CA Paris, Pôle 5 ch. 4, 9 mai 2018, n° 16-07127
PARIS
Arrêt
Infirmation partielle
PARTIES
Demandeur :
CDV (SAS) ; Pellier (ès qual.)
Défendeur :
Lafi Hard Discount (SAS) , Distri Sud-Ouest (SAS) , Riva (SAS)
COMPOSITION DE LA JURIDICTION
Président :
Mme Luc
Conseillers :
Mmes Mouthon Vidilles, Comte
Avocats :
Mes Hupin, Hawadier, Ménard, Montagard, Olivier, Soulier, Dauchel, Barbancon Hilllion
FAITS ET PROCÉDURE
Créée en septembre 2004 par Monsieur Sportes, la société CDV avait pour activité la transformation, la distribution et le négoce de tous les produits se rapportant directement à la viande.
Cette société avait été constituée pour approvisionner les 19 magasins de la marque Leader Price de la région du sud-est de la France, dont Monsieur Sportes était également l'actionnaire majoritaire au travers d'une société holding, la société GP Finance.
Courant 2008, Monsieur Sportes a cédé les participations qu'il détenait dans le groupe de distribution des supermarchés Leader Price du sud-est à la société Sarjel, dont les actionnaires étaient les sociétés RLPI (Casino) et HDR (M. Dahan).
Par ailleurs à cette même époque, 50 % du capital de la société CDV a été cédé à la société Riva, société appartenant également à M. Dahan.
La société Riva a reçu en 2008 la mission d'assurer la tenue de la comptabilité des 19 magasins et de l'optimisation de la gestion. La société Lafi Hard Discount (ci-après LHD), autre société du groupe Dahan, avait une mission identique pour les magasins Leader Price du sud-ouest de la France.
En 2010, la chaîne Sarjel a vendu ses participations dans les magasins Leader Price à la société Lafi Hard Discount et cette dernière s'est substituée à la société Riva en ce qui concerne l'assistance dans la comptabilité et la gestion des magasins Leader Price du sud-est.
Le 22 novembre 2010, la société Lafi Hard Discount a notifié à la société CDV l'arrêt de leurs relations commerciales à compter du 1er janvier 2011 concernant la gamme de boucherie traditionnelle. Le 14 décembre 2010, la société CDV a contesté cette rupture comme brutale.
La société CDV a été placée sous sauvegarde suivant jugement du Tribunal de commerce de Fréjus du 28 février 2011, puis placée en liquidation judiciaire le 4 juillet 2011.

※ ※ ※

Détails du problème>
Recopiez l'arrêt de « Courant 2008, Monsieur » à « de la France. » en changeant « comptabilité » en « trésorerie ».

Données sources>
※ ※ ※

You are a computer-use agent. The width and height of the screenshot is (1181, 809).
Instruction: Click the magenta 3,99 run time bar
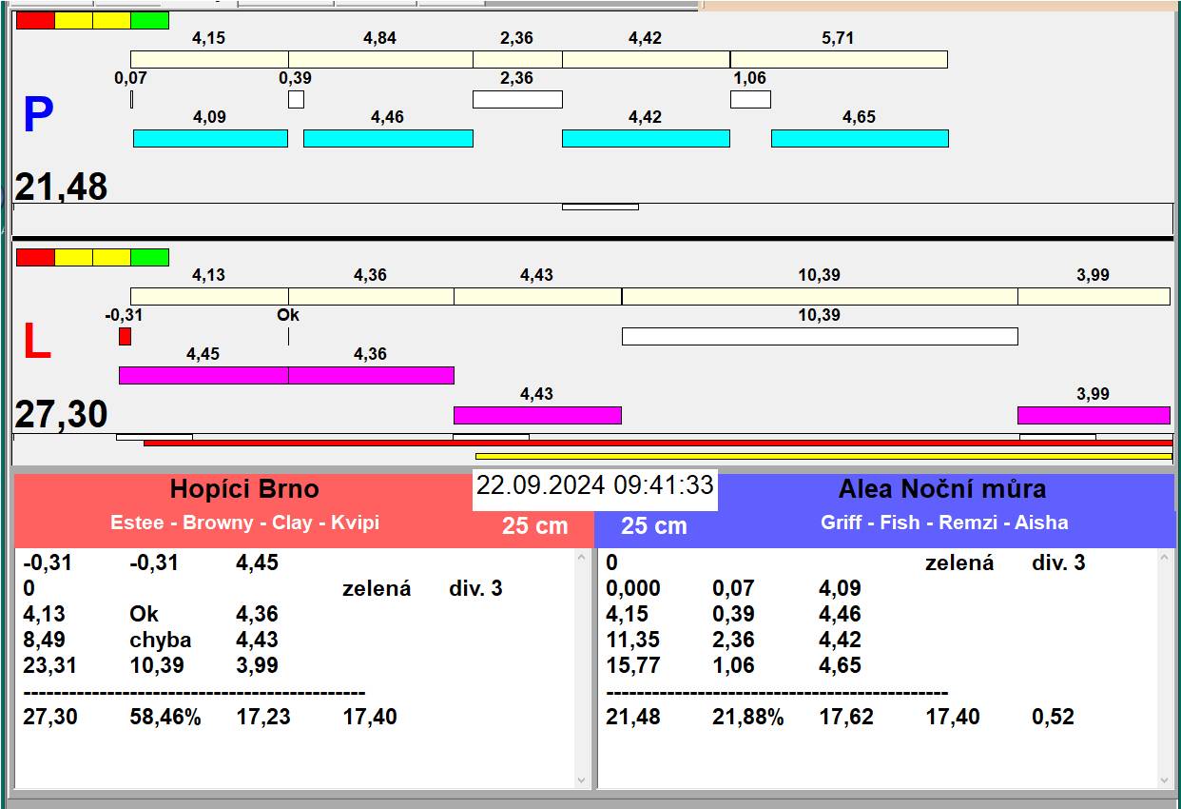pos(1093,415)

※ ※ ※

Résultat final>
Courant 2008, Monsieur Sportes a cédé les participations qu'il détenait dans le groupe de distribution des supermarchés Leader Price du sud-est à la société Sarjel, dont les actionnaires étaient les sociétés RLPI (Casino) et HDR (M. Dahan).
Par ailleurs à cette même époque, 50 % du capital de la société CDV a été cédé à la société Riva, société appartenant également à M. Dahan.
La société Riva a reçu en 2008 la mission d'assurer la tenue de la trésorerie des 19 magasins et de l'optimisation de la gestion. La société Lafi Hard Discount (ci-après LHD), autre société du groupe Dahan, avait une mission identique pour les magasins Leader Price du sud-ouest de la France.